Enrollment projections are firming up. The renovation of the structure on Reavis Road is more than halfway complete. And now a sculpture that is sure to catch the eye is about to pop off the design easel into three-dimensional reality.
The Affton School Board at its April 17 meeting approved the concept of an 11-foot high, dual-surfaced, quarter-inch rolled-steel sculpture it and artist Don Horstman believes will capture the spirit of the early childhood center. Horstman brought a scaled-down version of the sculpture to the meeting.
“I was called, and it was explained to me what the idea was. I got together with the superintendent, board members and the ECE director and based the design on those discussions and my own thoughts,” said Horstman, a former Affton District art teacher.
Horstman and his wife, co-innovator Carol Sue, have several metal sculptures they’ve rendered at their home in Fenton (see Times story at southcountytimes.com, search Horstman).
“I couldn’t wait, I was excited from the first,” Horstman said.
The metal sculpture will be painted “Affton purple,” topped by a yellow sun and multi-colored kites that rise above a group of young children at play. The work will be anchored in concrete on the Reavis Road side of the school. The gap between the child figures will be used as a planter for flowers or shrubs.
“One of the nice features is that you will be able to see the school building through the cut-out figures,” Horstman said.
“It will draw attention to the school, and I think it does give kids something to be excited about,” Director Chris Castellanos commented.
Board President Mike McNeil said after the meeting that the sculpture was not a donation, as the district is “paying some part of the costs associated.” McNeil said he did not recall the cost of the project, but that it was “part of the overall ECE budget.”
Superintendent Steve Brotherton said having the Horstmans, both former district teachers, associated with the project “makes for a nice connection.”
Board Reconvenes For 2012-2014 Session
The board of education re-elected its leadership at the April 17 meeting. Mike McNeil was named president, Doug Beck vice president and Thomas Bellavia treasurer. Patricia Zahn was re-installed after having won re-election in April’s only disputed race.
The only issue of contention was the selection of membership to the board’s four committees. Director Chris Castellanos said the practice of accepting the president’s appointments at the first reconvened meeting could be improved upon by choosing committees after district priorities had been discussed more. The board agreed to table committee appointments until after a June workshop was completed.
The board approved seven “scholarships” per semester for potential students of the early-childhood center. The matter apparently created some lively discussion at a recent executive session, but the board overlooked its differences and unanimously approved the free admission offers.
The seven free tuitions for two half-day sessions per week will not be offered for general application, but will be allocated in line with the recommendations of the Parents As Teachers and ECE staff.
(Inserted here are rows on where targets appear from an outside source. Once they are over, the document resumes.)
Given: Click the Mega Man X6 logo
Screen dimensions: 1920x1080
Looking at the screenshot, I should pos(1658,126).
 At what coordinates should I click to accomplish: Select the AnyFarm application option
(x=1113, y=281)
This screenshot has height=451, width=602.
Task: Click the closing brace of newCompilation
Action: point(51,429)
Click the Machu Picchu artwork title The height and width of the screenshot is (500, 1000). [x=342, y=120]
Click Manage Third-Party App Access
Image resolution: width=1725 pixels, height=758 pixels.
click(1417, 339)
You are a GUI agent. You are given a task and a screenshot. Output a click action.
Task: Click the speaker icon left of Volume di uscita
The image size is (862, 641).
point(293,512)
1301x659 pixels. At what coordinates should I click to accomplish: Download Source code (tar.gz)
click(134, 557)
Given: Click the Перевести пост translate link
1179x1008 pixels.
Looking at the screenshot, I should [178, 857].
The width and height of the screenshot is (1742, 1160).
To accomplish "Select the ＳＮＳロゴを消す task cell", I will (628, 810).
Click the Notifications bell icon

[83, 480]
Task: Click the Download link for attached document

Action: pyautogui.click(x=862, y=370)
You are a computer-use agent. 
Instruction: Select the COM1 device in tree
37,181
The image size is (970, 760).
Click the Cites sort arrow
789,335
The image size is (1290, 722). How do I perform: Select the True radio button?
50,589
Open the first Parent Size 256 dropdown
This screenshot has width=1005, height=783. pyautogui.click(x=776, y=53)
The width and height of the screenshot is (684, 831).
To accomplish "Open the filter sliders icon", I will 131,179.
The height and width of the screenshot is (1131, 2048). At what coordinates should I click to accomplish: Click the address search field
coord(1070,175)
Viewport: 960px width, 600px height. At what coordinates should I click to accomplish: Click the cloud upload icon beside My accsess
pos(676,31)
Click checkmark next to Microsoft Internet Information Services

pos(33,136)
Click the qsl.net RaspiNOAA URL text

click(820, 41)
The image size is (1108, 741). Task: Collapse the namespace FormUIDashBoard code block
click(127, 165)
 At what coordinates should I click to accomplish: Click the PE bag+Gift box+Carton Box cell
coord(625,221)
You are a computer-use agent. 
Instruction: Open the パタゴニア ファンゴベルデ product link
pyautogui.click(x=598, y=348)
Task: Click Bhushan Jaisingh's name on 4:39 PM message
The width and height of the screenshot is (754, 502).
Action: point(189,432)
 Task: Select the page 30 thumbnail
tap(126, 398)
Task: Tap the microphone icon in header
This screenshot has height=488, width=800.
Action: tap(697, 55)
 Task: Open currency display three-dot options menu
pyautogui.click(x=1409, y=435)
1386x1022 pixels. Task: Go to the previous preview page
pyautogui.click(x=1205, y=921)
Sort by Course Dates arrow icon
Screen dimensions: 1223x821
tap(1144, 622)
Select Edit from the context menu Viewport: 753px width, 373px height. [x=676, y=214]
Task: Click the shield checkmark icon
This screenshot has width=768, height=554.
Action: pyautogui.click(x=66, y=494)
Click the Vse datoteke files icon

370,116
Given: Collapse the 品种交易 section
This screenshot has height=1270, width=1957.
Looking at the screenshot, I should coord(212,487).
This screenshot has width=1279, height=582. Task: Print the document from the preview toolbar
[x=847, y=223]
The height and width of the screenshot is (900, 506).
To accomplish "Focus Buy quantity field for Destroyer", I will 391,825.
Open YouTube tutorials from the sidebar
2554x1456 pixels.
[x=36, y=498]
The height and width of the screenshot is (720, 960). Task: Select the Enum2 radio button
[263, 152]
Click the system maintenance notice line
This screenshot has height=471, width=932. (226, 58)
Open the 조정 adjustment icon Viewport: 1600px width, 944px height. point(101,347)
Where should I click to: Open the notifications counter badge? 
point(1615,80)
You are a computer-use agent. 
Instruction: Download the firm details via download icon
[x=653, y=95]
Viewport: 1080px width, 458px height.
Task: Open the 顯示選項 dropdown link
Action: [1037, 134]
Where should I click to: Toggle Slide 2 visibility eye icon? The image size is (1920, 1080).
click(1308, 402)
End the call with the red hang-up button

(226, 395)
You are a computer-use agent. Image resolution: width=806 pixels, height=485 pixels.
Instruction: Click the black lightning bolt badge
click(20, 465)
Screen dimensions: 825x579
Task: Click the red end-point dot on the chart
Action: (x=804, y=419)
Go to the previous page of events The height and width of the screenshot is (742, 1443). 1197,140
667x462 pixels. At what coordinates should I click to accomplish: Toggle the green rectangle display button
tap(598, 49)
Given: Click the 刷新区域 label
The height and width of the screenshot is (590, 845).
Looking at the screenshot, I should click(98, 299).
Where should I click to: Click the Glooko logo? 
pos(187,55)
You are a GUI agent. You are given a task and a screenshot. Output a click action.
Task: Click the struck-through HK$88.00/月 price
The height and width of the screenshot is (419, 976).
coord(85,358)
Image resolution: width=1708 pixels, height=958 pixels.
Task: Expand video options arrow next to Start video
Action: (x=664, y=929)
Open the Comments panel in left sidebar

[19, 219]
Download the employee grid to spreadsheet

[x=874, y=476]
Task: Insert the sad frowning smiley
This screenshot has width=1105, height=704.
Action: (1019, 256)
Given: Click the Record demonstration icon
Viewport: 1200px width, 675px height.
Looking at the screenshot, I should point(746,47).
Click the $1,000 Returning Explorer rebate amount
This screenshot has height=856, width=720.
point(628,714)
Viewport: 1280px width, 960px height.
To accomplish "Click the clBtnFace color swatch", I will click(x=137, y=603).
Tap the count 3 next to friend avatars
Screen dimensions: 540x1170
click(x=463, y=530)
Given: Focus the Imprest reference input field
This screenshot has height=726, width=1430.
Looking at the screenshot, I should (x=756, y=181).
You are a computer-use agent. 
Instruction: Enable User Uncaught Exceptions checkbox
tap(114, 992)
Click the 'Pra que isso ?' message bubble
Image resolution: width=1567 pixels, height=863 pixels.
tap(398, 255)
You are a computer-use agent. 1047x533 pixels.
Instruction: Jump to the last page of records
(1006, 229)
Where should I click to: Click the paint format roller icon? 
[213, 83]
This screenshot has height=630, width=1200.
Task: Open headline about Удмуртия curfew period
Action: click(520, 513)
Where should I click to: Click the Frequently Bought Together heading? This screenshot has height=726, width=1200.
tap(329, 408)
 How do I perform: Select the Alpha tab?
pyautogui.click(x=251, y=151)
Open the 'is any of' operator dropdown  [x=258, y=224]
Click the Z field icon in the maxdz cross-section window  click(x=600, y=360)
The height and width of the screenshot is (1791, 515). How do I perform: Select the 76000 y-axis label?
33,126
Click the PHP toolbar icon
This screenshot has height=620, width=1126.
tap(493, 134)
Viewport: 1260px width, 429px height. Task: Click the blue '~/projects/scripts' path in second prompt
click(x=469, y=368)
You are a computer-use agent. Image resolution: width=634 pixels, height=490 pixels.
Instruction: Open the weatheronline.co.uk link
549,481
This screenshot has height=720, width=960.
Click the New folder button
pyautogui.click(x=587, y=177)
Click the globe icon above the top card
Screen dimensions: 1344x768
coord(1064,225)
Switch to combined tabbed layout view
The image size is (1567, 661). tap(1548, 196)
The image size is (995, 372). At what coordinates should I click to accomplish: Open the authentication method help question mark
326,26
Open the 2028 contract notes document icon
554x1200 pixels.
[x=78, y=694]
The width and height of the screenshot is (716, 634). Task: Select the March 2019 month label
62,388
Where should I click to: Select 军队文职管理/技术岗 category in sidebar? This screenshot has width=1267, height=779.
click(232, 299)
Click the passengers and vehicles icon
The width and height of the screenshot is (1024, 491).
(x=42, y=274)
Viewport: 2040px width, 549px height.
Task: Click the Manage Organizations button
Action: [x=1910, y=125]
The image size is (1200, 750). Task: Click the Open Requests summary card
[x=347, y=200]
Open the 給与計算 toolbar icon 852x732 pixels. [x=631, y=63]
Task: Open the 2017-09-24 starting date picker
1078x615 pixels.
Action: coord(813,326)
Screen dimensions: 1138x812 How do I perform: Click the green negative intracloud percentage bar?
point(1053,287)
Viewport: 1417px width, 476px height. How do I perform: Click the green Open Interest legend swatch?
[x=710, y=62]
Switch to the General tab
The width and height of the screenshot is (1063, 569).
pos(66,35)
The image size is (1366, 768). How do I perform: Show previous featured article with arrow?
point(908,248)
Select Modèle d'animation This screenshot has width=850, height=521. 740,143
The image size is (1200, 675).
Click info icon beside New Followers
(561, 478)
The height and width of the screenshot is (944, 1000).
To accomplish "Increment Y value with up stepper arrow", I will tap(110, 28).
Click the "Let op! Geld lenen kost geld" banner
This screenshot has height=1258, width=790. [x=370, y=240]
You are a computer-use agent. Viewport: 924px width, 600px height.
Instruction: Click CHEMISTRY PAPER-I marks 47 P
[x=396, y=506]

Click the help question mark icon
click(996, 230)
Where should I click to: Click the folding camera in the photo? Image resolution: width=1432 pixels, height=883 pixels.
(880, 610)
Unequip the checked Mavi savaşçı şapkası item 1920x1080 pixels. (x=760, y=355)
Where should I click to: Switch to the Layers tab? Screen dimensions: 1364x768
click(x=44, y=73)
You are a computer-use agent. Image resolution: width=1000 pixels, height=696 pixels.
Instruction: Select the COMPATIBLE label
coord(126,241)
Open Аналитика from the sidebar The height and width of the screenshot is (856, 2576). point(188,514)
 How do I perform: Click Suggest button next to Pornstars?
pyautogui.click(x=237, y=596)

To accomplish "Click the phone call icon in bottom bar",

The goal is to get some additional children who have been identified as facing “delayed development” though not qualified for special education.
District Business Manager John Brazeal reported to the board that a project it initiated in 2007 to attain energy cost savings by pursuing grants and strategically deploying resources has to date saved the district an estimated $129,000.
“We’ve looked at some efficiencies, and managed to add air conditioning throughout the district’s facilities while saving money on the natural gas side. It’s been a successful effort,” Brazeal said.”